E3 ubiquitin ligases are of interest as drug targets due to their involvement in the regulation of the functions and interactions of several proteins. Various E3 ligase complexes are considered oncogenes or tumor suppressors associated with the development of melanoma. These proteins regulate the functions of various signaling pathways and proteins, such as p53 and Notch. The aim of the present study was to determine the expression levels of F-box and WD repeat domain-containing 7 (FBXW7), c-Myc, MDM2 and p53 proteins in samples from patients with dysplastic nevi or melanoma, and to evaluate their association with clinicopathological parameters and prognosis of the disease. Paraffin blocks with postoperative material from 100 patients diagnosed with dysplastic moles or melanoma were used in the present study.
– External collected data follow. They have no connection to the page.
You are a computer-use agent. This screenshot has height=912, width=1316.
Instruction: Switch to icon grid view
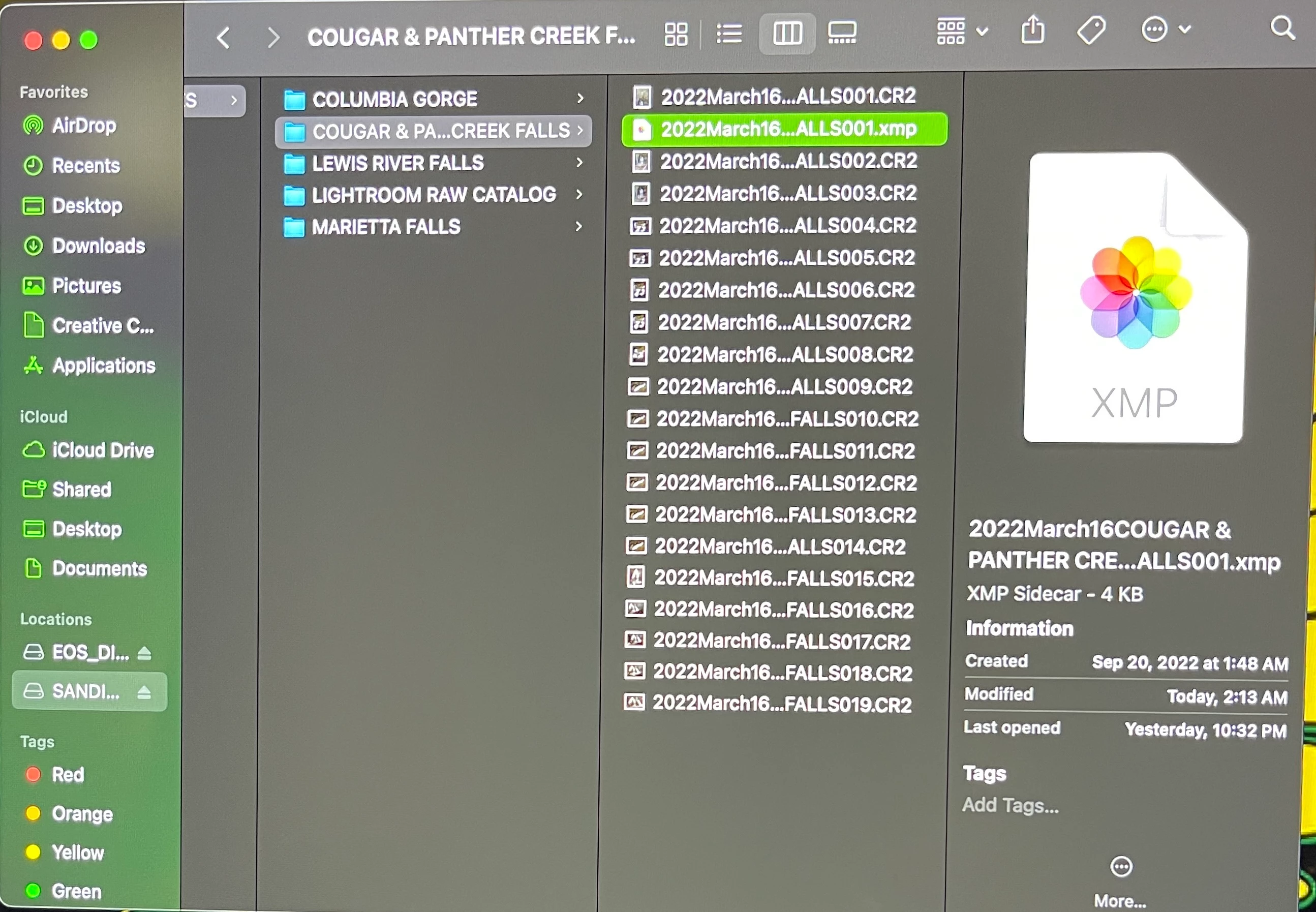pyautogui.click(x=676, y=34)
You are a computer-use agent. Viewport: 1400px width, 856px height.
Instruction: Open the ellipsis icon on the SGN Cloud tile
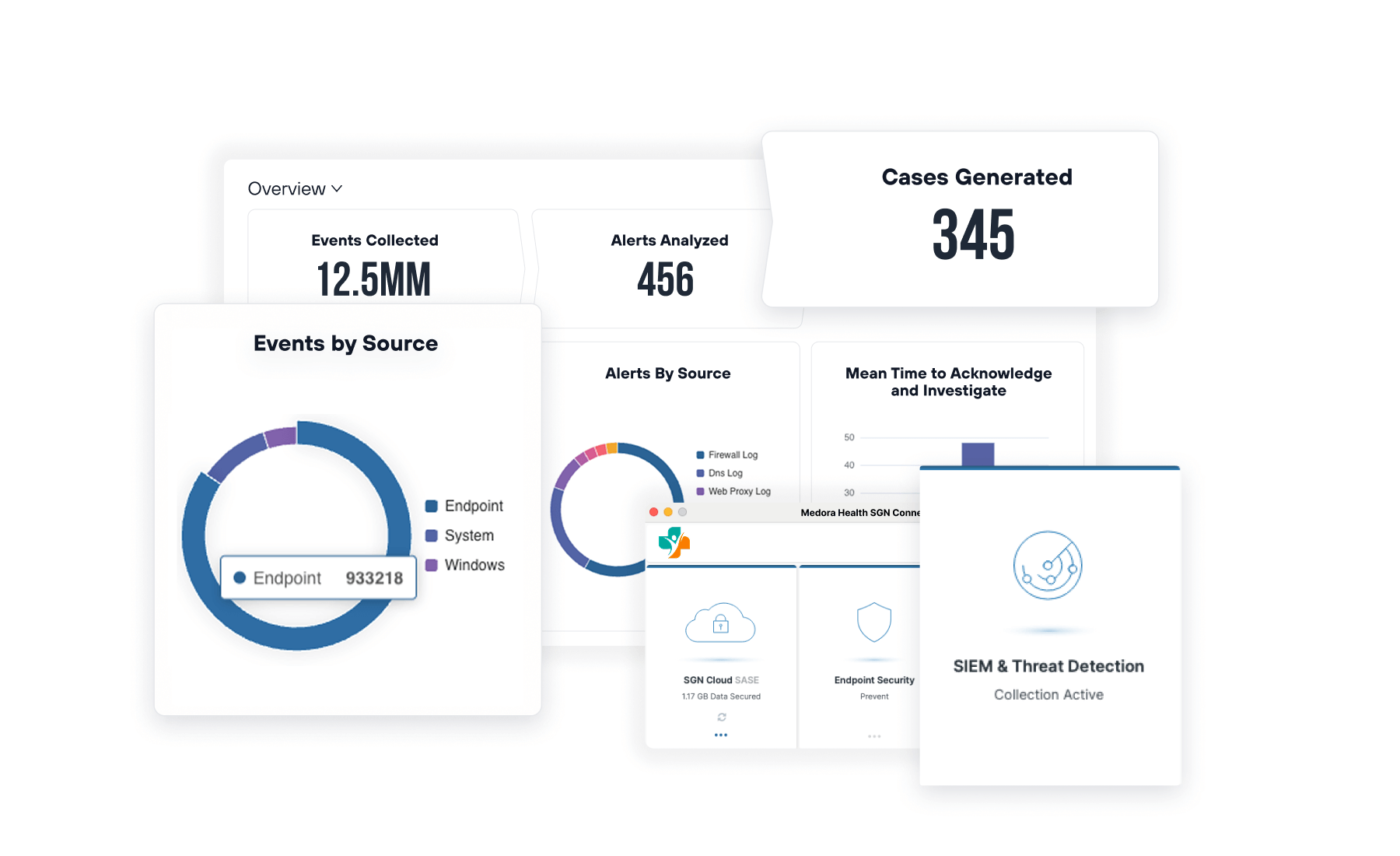(721, 735)
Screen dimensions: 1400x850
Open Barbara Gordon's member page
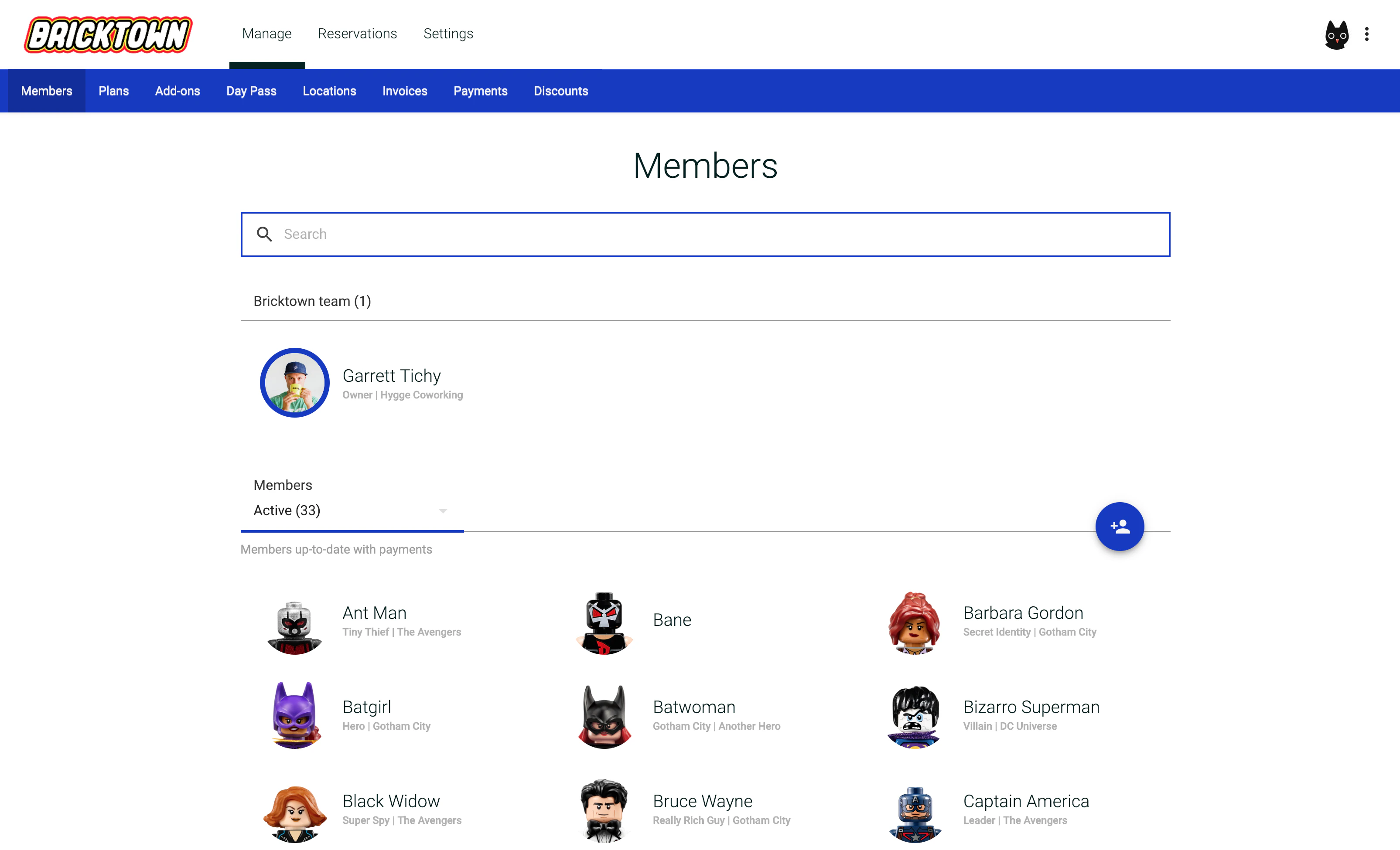(1023, 613)
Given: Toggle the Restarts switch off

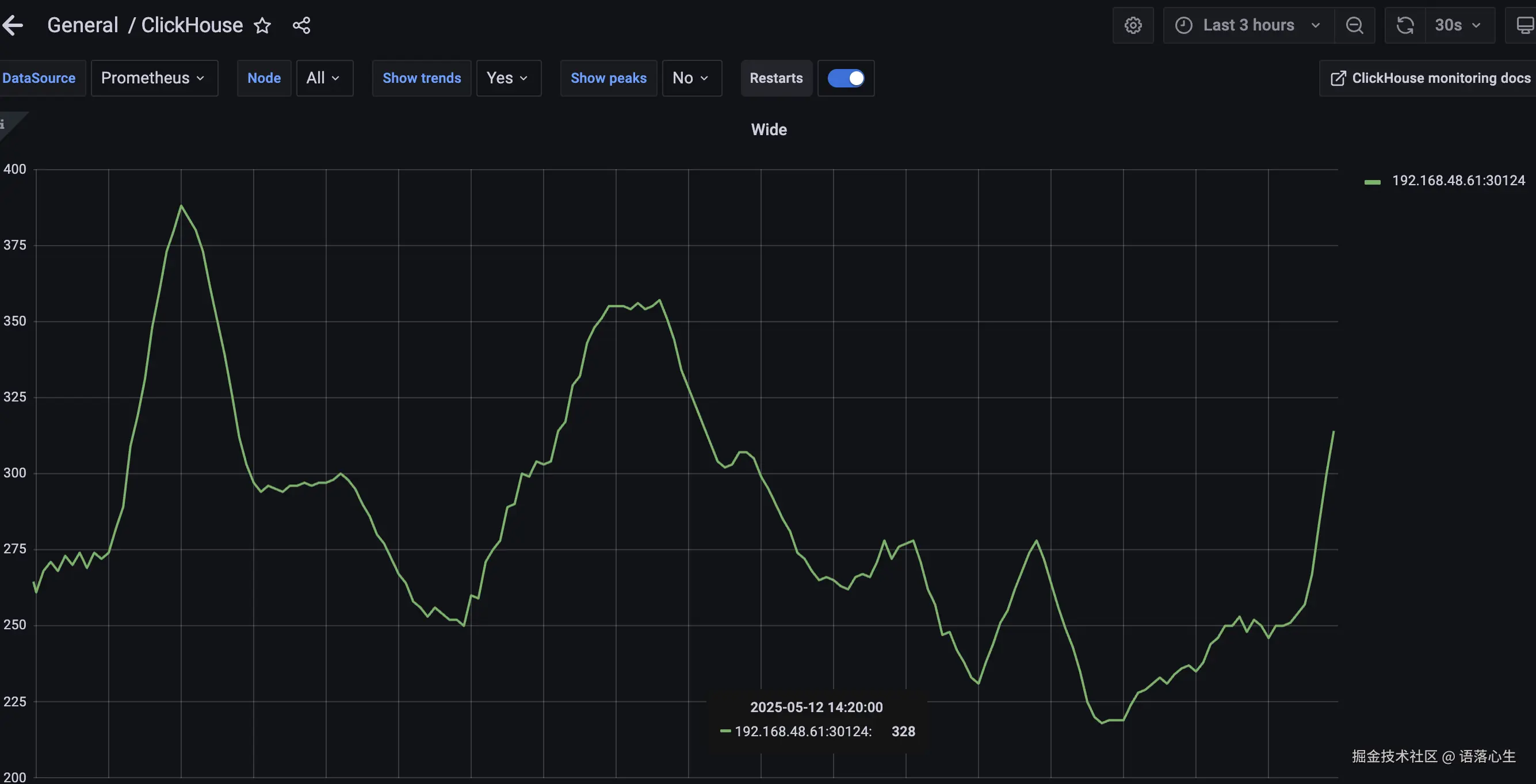Looking at the screenshot, I should click(x=846, y=78).
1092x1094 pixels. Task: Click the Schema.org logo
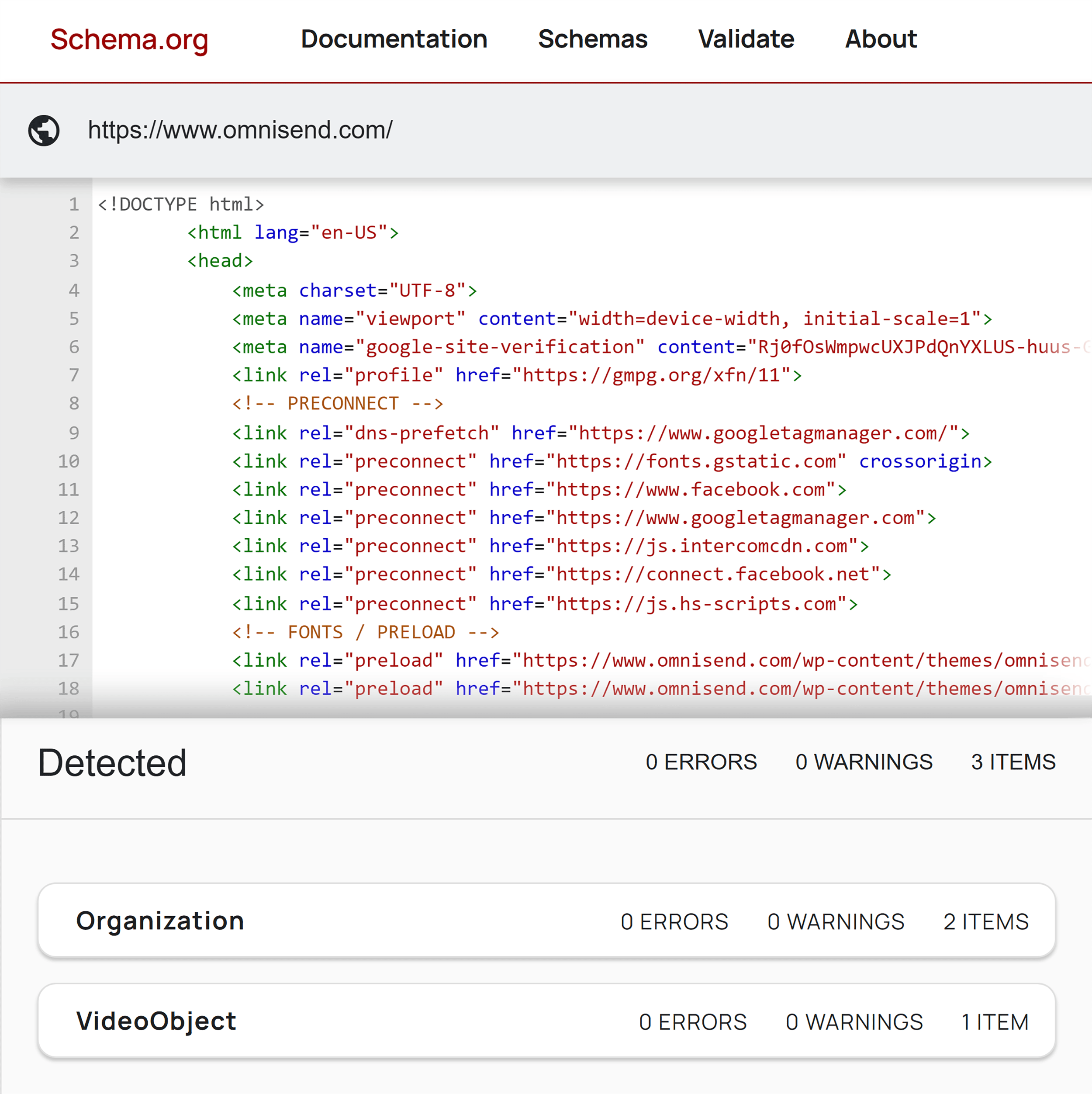pyautogui.click(x=129, y=40)
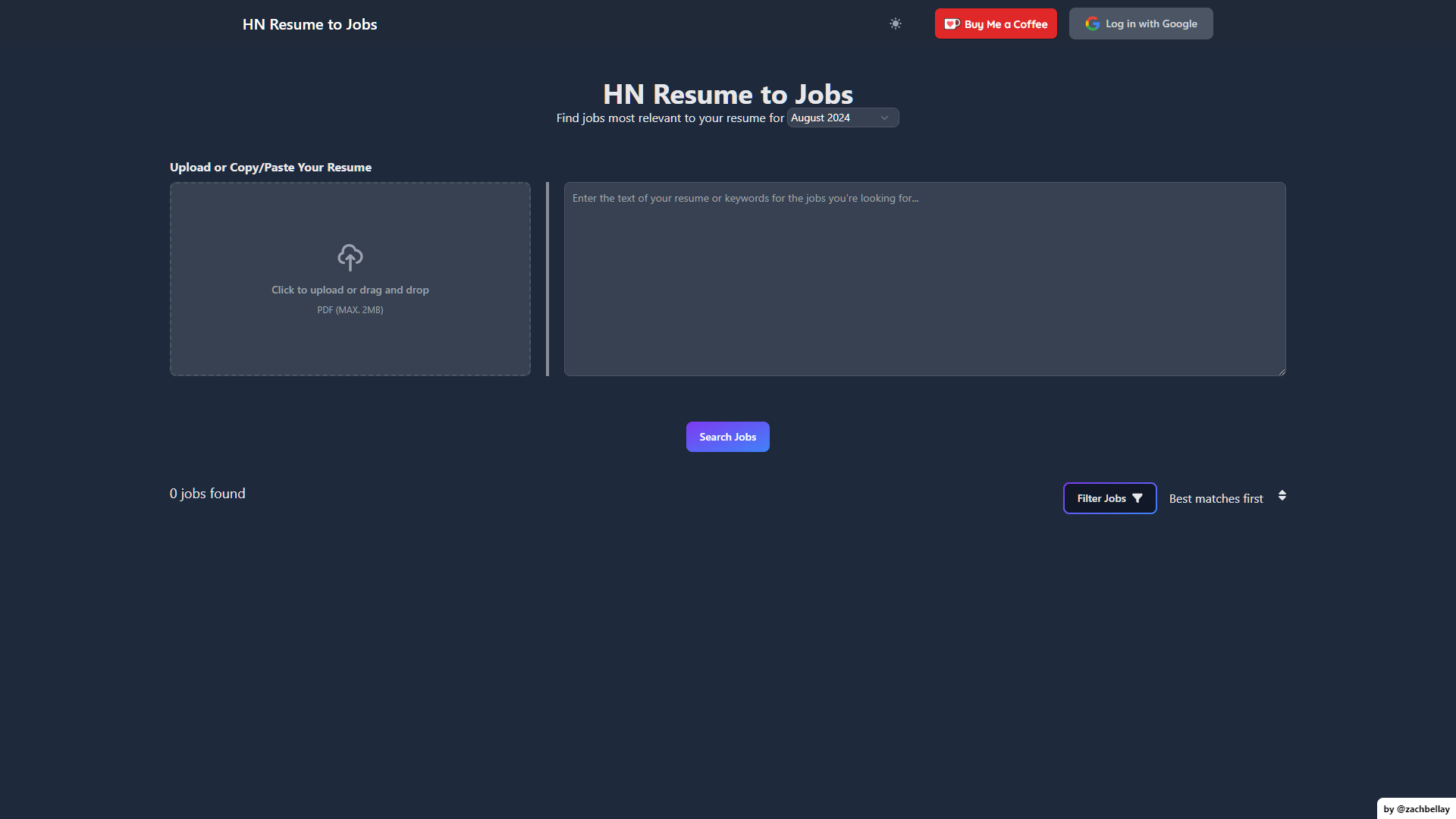The height and width of the screenshot is (819, 1456).
Task: Click the Google logo on the login button
Action: pos(1093,24)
Tissue microarrays and immunohistochemistry were used to examine FBXW7, c-Myc, MDM2 and p53 protein expression. The results revealed that there was significantly lower FBXW7 expression in advanced melanoma compared with dysplastic nevus, melanoma and stage pT1 melanoma (P<0.001). Additionally, there was a statistically significant association between the expression levels of FBXW7 and the morphological type of the tumor (P<0.001). In addition, there was a strong positive association between FBXW7 expression and the changes in c-Myc expression (P<0.02), and a strong trend was observed between decreased FBXW7 expression and a higher risk of death in patients, with the major factor in patient mortality being the stages of melanoma. Additionally, p53 expression was associated with the depth of melanoma invasion and the morphological type of the tumor. In summary, FBXW7 expression exhibited the highest statistically significant prognostic value and associations with advanced melanoma. As the majority of FBXW7 substrates are oncoproteins, their degradation by FBXW7 may highlight these proteins as potential targets for the treatment of melanoma.